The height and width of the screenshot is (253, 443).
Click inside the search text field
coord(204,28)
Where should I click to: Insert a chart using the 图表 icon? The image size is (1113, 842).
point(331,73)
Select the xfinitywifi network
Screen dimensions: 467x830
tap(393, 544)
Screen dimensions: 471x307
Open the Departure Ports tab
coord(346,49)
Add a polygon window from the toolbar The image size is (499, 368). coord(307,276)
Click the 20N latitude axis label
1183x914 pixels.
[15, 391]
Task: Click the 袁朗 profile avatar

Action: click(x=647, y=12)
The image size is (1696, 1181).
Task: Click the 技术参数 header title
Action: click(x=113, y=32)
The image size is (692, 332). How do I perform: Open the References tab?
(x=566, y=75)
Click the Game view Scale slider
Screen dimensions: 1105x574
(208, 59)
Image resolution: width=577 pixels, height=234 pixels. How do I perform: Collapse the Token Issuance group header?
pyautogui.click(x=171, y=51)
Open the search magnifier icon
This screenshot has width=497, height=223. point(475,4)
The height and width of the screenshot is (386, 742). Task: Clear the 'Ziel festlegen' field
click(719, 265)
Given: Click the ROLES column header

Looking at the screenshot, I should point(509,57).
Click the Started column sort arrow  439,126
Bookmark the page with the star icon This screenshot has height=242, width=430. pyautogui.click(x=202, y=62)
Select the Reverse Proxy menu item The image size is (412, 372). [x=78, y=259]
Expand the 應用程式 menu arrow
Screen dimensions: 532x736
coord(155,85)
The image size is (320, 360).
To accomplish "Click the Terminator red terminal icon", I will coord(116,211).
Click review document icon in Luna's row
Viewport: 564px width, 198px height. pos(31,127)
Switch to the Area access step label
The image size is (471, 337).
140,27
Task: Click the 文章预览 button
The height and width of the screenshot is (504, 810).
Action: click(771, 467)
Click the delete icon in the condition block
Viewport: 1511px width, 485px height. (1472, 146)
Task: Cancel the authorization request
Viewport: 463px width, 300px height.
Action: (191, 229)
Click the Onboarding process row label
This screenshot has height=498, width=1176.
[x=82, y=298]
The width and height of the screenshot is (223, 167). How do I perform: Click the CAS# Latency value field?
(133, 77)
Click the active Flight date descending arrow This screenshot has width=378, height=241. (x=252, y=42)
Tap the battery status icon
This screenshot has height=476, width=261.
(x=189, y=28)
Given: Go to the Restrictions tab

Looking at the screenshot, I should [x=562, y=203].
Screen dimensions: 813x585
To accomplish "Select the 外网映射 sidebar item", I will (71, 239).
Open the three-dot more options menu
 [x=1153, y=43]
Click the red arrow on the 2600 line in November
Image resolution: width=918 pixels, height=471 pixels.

=== EXERCISE AIM ===
From the material above, copy out every line bearing the string "item".

=== ANSWER ===
Select the Reverse Proxy menu item The image size is (412, 372). [x=78, y=259]
To accomplish "Select the 外网映射 sidebar item", I will (71, 239).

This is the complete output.